Nuove intercettazioni nel caso Alpi: si ipotizza la riapertura delle indagini

“Giornalismo è diffondere ciò che qualcuno non vuole si sappia, tutto il resto è propaganda”

Horacio Verbitsky, giornalista 

Un nuovo spiraglio di luce sembra intravedersi all’orizzonte del caso Ilaria Alpi e Miran Hrovatin, i due giornalisti Rai uccisi a Mogadiscio il 20 marzo 1994: la Procura di Roma ha depositato nuovi atti dopo aver ricevuto un’informativa dalla Direzione distrettuale antimafia di Firenze. Giusto una piccola anomalia: il documento fiorentino è datato dicembre 2012. Compare quindi sui banchi romani con un inspiegabile ritardo di 5 anni: ma cosa vogliamo che siano per una madre che aspetta di conoscere la verità da 24?

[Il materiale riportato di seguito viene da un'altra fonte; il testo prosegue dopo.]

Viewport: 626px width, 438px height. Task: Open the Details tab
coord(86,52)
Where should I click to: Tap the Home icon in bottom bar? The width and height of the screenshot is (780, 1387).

La Dda di Firenze ha intercettato alcune telefonate di tre somali, ritenuti parte di un’organizzazione che gestirebbe traffici illeciti di immigrati. Uno è il gestore di un money transfer di Birminngham, un altro si occupa di un centro trasferimento fondi a Firenze e il terzo è Douglas Duale, uno dei difensori di Hashi Omar Hassan, l’uomo ingiustamente condannato a 26 anni di carcere a seguito dell’omicidio Alpi-Hrovatin. I tre sono legati da 40 mila dollari, partiti dalla presidenza somala nel 2012 e destinati all’avvocato Duale che ha giustificato la somma come “spese necessarie alla difesa (di Hashi, ndr)”. Non solo. in una chiamata un somalo dichiara: “Ilaria Alpi è stata uccisa dai militari italiani”. Un’affermazione forte che però neanche stupisce troppo visto che, nonostante gli innumerevoli depistaggi, l’ombra del governo, dell’esercito e dei servizi segreti italiani aleggia già da qualche tempo su questo caso. Si potrebbe così decidere di riaprire le indagini.   

“Non cerco giustizia, voglio solo la verità”, ha più volte dichiarato Luciana Alpi, madre della giornalista, rimasta sola in questa estenuante battaglia dopo la morte del marito Giorgio. Verità sta per mandanti: sapere chi ha ordinato l’omicidio della figlia.

E’ una domenica di marzo del 1994, probabilmente calda come la maggior parte dei giorni a Mogadiscio, quando un commando di 7 uomini si para davanti una jeep a pochi passi dall’ambasciata italiana e uccide i due inviati del Tg3. Scelgono di utilizzare l’arma che non si inceppa mai: AK47, meglio conosciuto come kalashnikov. 

Ufficialmente Ilaria e Miran erano in Somalia per seguire un contingente italiano, inviato in missione di pace nel Corno d’Africa. In realtà i due giornalisti stavano seguendo anche un’altra pista che vedeva intrecciarsi traffici illeciti di armi e rifiuti in cui erano coinvolti diversi Paesi occidentali. Mentre le salme dei due facevano ritorno a casa le valigie della giornalista romana e dell’operatore triestino sono state aperte e sono spariti gli appunti di lei e i nastri di lui. 

Nel gennaio 1998 l’ambasciatore italiano torna in patria con un bel bottino: tre somali, tra cui Hashi e “Gelle”, nella realtà Ahmed Ali Rage. Ahmed accusa Hashi di far parte del commando che ha ucciso la Alpi. Subito Omar viene arrestato e Gelle sparisce. Nel 1999 il Tribunale di Roma assolve Hashi che però in Appello, l’anno dopo, viene nuovamente condannato fino al 2003 quando la sentenza è definitiva e lo costringe a 26 anni di carcere. Ne sconta 17, fino a quando la trasmissione “Chi l’ha visto” intervista Gelle, nel mentre fuggito in Inghilterra, che ammette di essere stato pagato per mentire: Hashi il 20 marzo 1994 si trovava in realtà a 200 km da Mogadiscio. 

Come se tutto questo non bastasse, nel 2004 una commissione facente capo niente meno che all’avvocato Carlo Taormina conclude che la Alpi e Hrovatin non stavano affatto seguendo alcuna indagine: erano in Somalia per una vacanza. 

Nel 2007 la Procura di Roma tenta la via dell’archiviazione, ipotesi respinta dall’accertamento che si è trattato di un “omicidio su commissione”. 

Nel 2013 l’ex presidente della Camera, Laura Boldrini, avvia la procedura di desecretazione degli atti del caso Alpi-Hrovatin: il movente dell’omicidio è legato all’inchiesta che i due giornalisti stavano seguendo e i mandanti sono da rintracciare tra militari africani e una cooperazione; emergono quindi un trafficante e un amministratore somali, altri due loro concittadini e due imprenditori italiani, tutti al servizio di un signore della guerra. 

A oggi, a 24 anni da questo omicidio, chi è al servizio di Ilaria, Miran e Luciana?